Ok, technically it began a while ago, but with bits and bobs happening on the personal life front, I haven't really thought much about art for a while...
Actually, it's probably more like I've avoided art...on purpose lol
You know, I'm actually a bit afraid of summer. I've never enjoyed the summer holidays - in school, I was that kid who wanted nothing more than for September to roll around and for the homework to start up again =_= painful, I know, but summer makes me feel lost, like I don't know what to do with myself.
I've got so many projects lined up, so many doodles to sketch out, so many amazing story lines to show to the world...and I never get any of it done. I always say, 'I'll get my pencils out later', or, 'I'll just finish doing (insert mundane pointless task here) first' etc etc. But really, I don't want to have to put pencil to paper and realise that I just can't pull it off.
Because that's what usually happens. When all is said and done, the 'epic idea' always turns out to be not-so-much with the epic. And I know why.

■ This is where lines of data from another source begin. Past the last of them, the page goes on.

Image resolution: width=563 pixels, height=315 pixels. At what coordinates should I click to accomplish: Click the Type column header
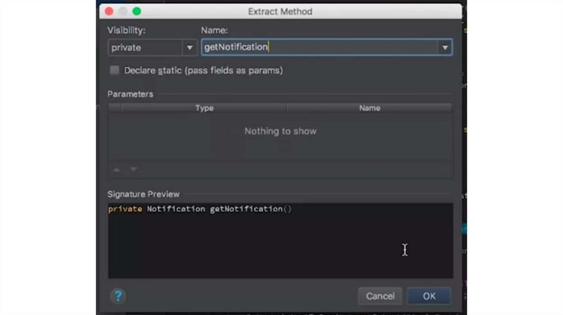tap(204, 108)
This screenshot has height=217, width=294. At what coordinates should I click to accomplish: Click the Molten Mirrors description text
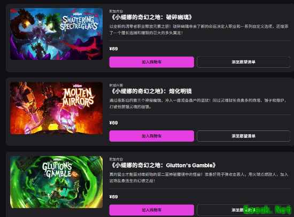pos(198,104)
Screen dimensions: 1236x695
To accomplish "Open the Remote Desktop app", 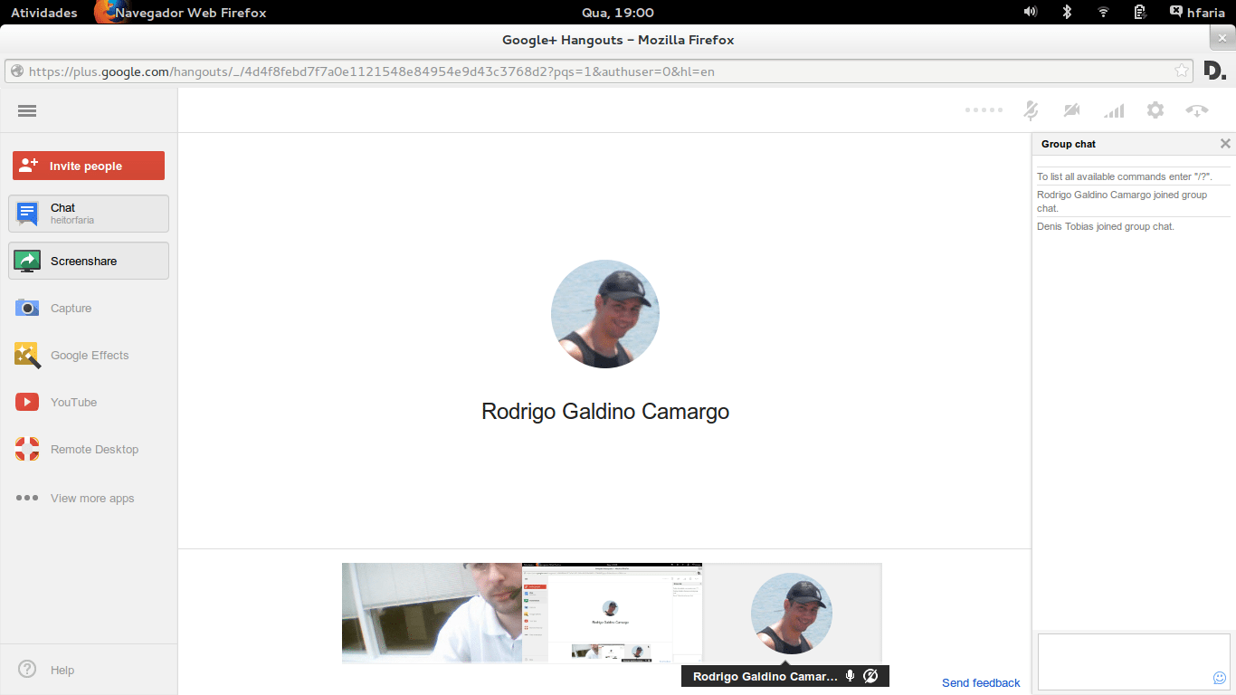I will [93, 450].
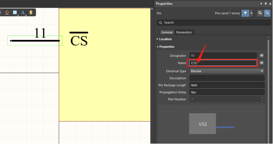
Task: Select the eraser/fill tool in floating toolbar
Action: [x=7, y=13]
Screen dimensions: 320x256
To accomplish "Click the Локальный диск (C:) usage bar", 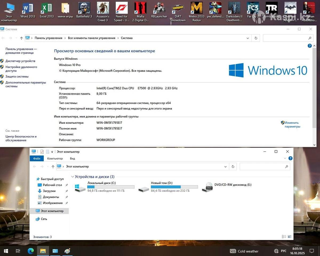I will 111,187.
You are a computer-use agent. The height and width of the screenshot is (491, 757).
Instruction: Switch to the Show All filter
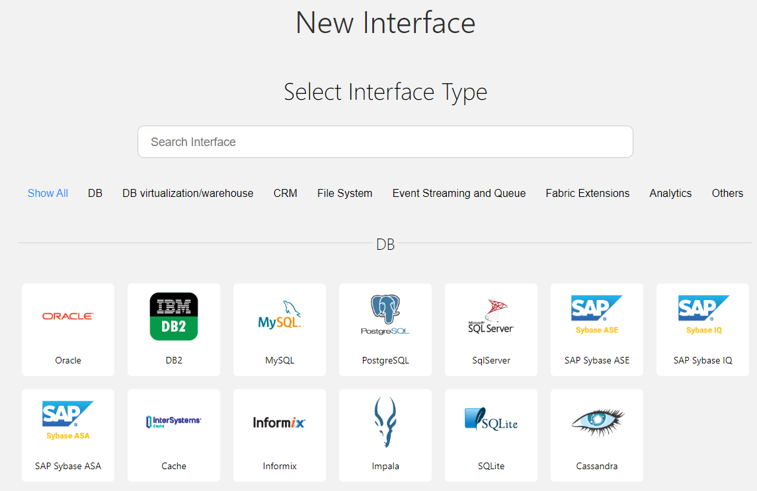click(x=48, y=194)
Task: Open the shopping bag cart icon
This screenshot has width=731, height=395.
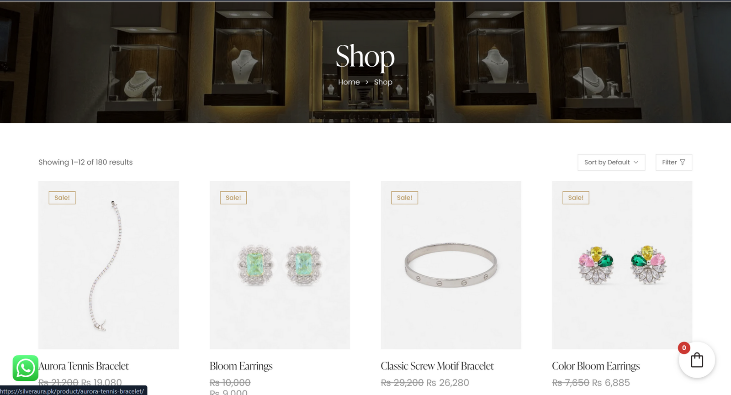Action: coord(697,360)
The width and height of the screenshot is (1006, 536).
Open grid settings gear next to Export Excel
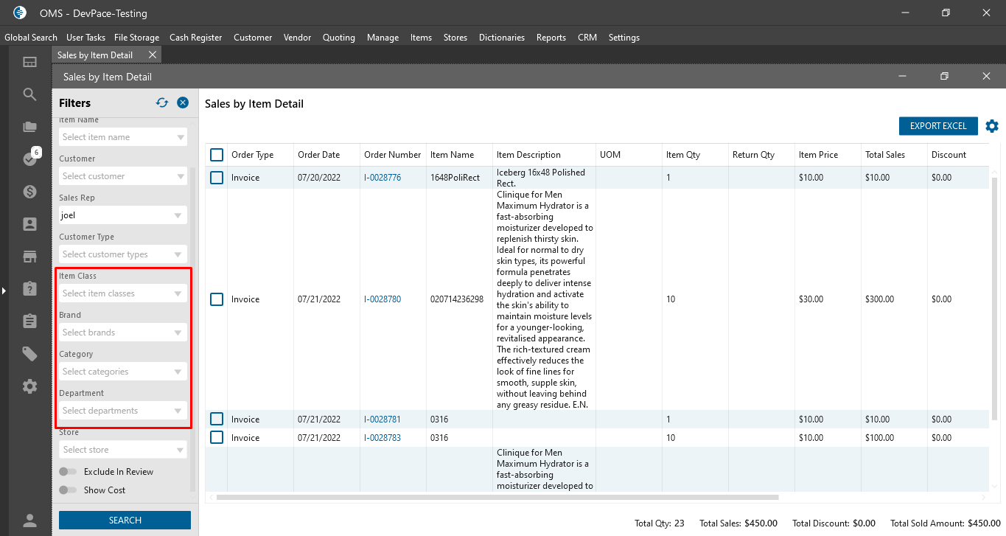(992, 126)
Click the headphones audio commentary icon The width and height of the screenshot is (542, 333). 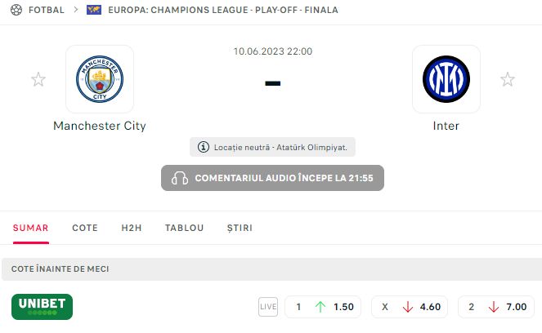[180, 178]
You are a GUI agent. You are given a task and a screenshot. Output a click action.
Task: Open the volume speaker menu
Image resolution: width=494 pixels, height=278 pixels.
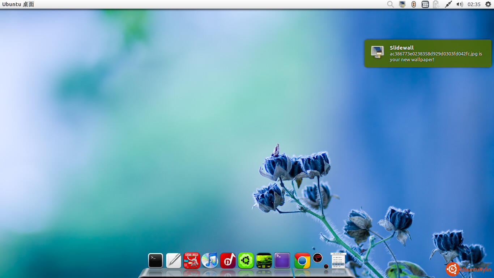(x=460, y=4)
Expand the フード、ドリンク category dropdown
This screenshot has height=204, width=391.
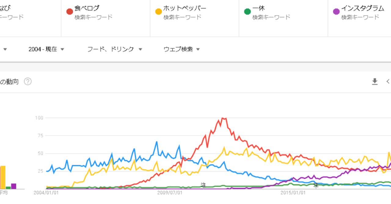[115, 49]
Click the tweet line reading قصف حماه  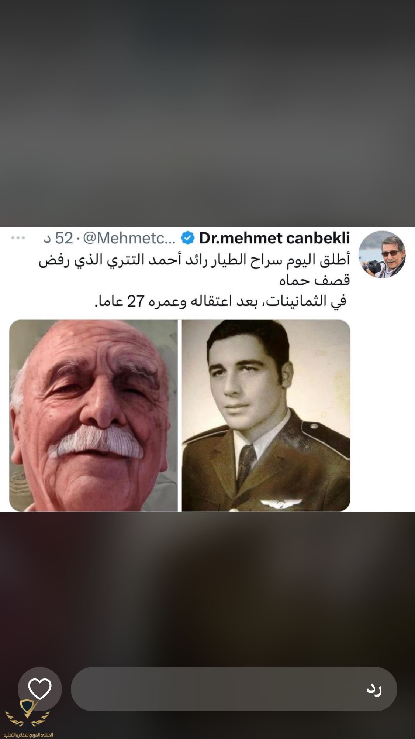[x=315, y=281]
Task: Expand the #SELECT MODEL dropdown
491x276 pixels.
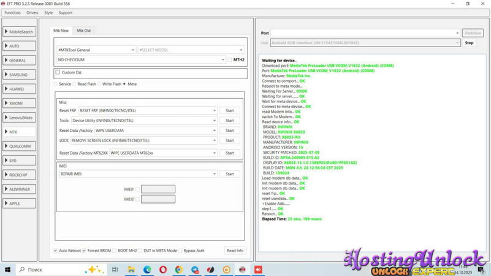Action: pos(190,50)
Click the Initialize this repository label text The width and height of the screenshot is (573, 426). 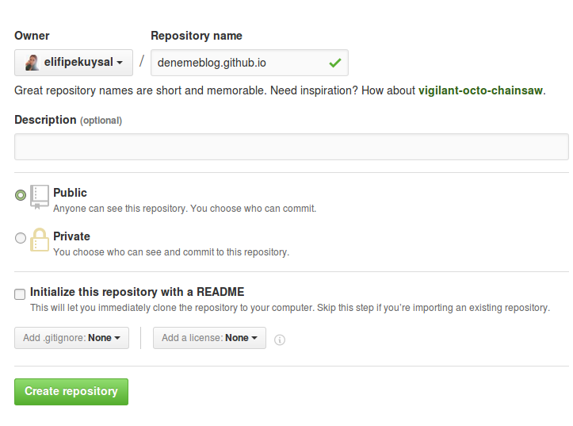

In my class, there are people who love what they're doing so much that I can't even describe it. They work so hard and put so much of themselves into every drawing and frame and idea that when I see them, I wonder what on earth I'm doing. If I woke up tomorrow and could never hold a pencil again, I'm not sure how I'd feel. I honestly don't know if it would bother me. Isn't that awful? How can I do this course without the fierce passion that is so obvious in the people around me?
I mean, look at this blog - when was the last time I updated anything? Even with my Uni blogs - when was the last time I drew something that wasn't required of me?! It's pathetic.
There are so many things that inspire me - anyone who knows me knows how much I love reading, and if someone offered me a job tomorrow to just read for the rest of my life, I know I'd take it. But that doesn't mean I don't love animation - I've felt the awe and been moved to laughter and tears, sometimes all at once, by pieces that I was seeing for the first time, or some that I've seen more than I can count. I've been amazed, surprised, excited, felt my heart race or stop in its tracks, often at work done by the people I spend every day with. But I can't be a part of that group, can't say that I stand in line with those people, because I just can't do what they do.
I thought I'd found a place for myself in the possibilities as an 'animation producer', and it certainly seemed a good plan to go forward with. Even now I expect I'll continue along that road, because for me, it's probably the easiest option. Don't get me wrong, there'll be nothing at all easy about it, but it scares me a lot less than the idea of having to stand side by side with my friends and colleagues, with a heart only half full.
And so summer begins - I'm not sure where I'm going or what I'm going to do when I get there. I don't know if I can continue with a career that doesn't set my whole being on fire. But the people there are certainly worth the effort, so I'm hoping that, with a little help, I might find something I want to burn for.